Here are a few ways you or your organization or foundation may be perpetuating this sort of well-meaning white moderation that’s preventing progress. This list, aggregated from colleagues across the sector, is not comprehensive. Also, all of us, including people of color, are prone to many of these because this is what we have been taught. We all need to constantly examine ourselves and make adjustments:

  1. You call for unity and for people to get along after the violent white supremacist attack at the Capitol
  2. You steer away from publicly condemning white supremacy, racism, fascism, etc. because that might affect your funding
  3. You center the feelings of white donors and avoid anything that could make them uncomfortable
  4. You encourage people to be more “civil” or to use a “respectful tone” when having conversations about race and other challenging subjects
  5. You avoid anything that you think may be too “political”
  6. You are more worried about affecting your org’s reputation or upsetting team dynamics than you are at the inequity of pay and power allocated to Black, Indigenous, women, LGBTQIA+, disabled people, and other marginalized folks
  7. You strive to create “objective” processes for grants, jobs, etc., believing that that would ensure those with the most merit would be selected.

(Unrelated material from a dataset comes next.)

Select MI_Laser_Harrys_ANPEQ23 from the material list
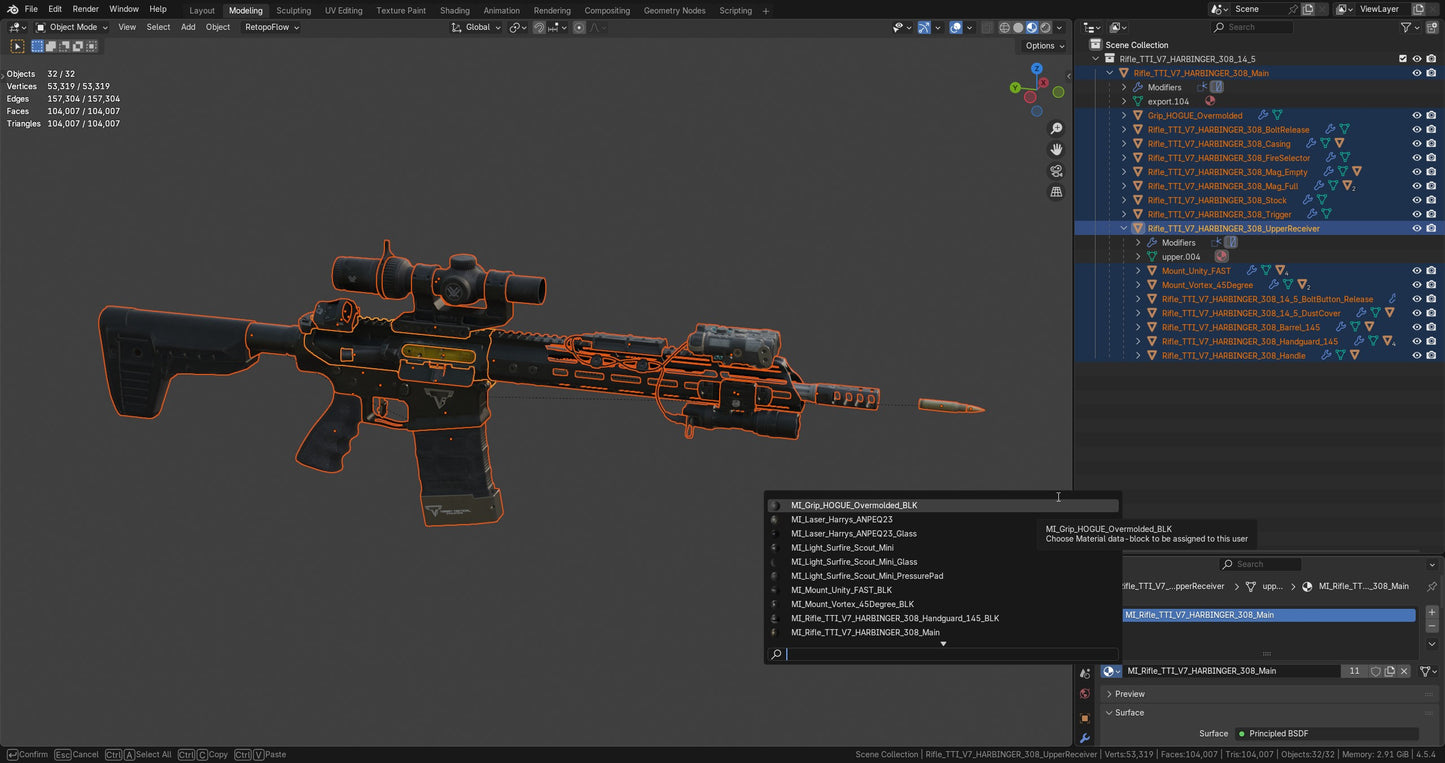Screen dimensions: 1445x763 (x=843, y=519)
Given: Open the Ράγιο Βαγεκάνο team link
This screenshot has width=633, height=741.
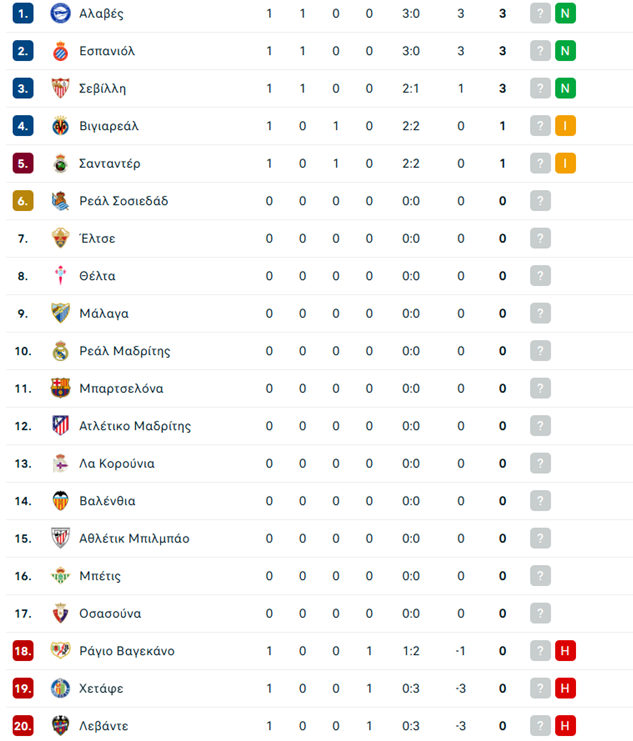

  8. You use white-people-determined standards such as academic writing, formal credentials, “articulate” speech, and “professional” personal appearance to judge people and organizations’ intelligence and effectiveness, which often rewards white men and white-led orgs
  9. You believe it’s more important to hoard resources for the future than to spend out more to effectively address current injustice
  10. You avoid race to focus on class as the basis of so much of the injustice in the world

Read the full article about signs of being a white moderate by Vu Le at Nonprofit AF.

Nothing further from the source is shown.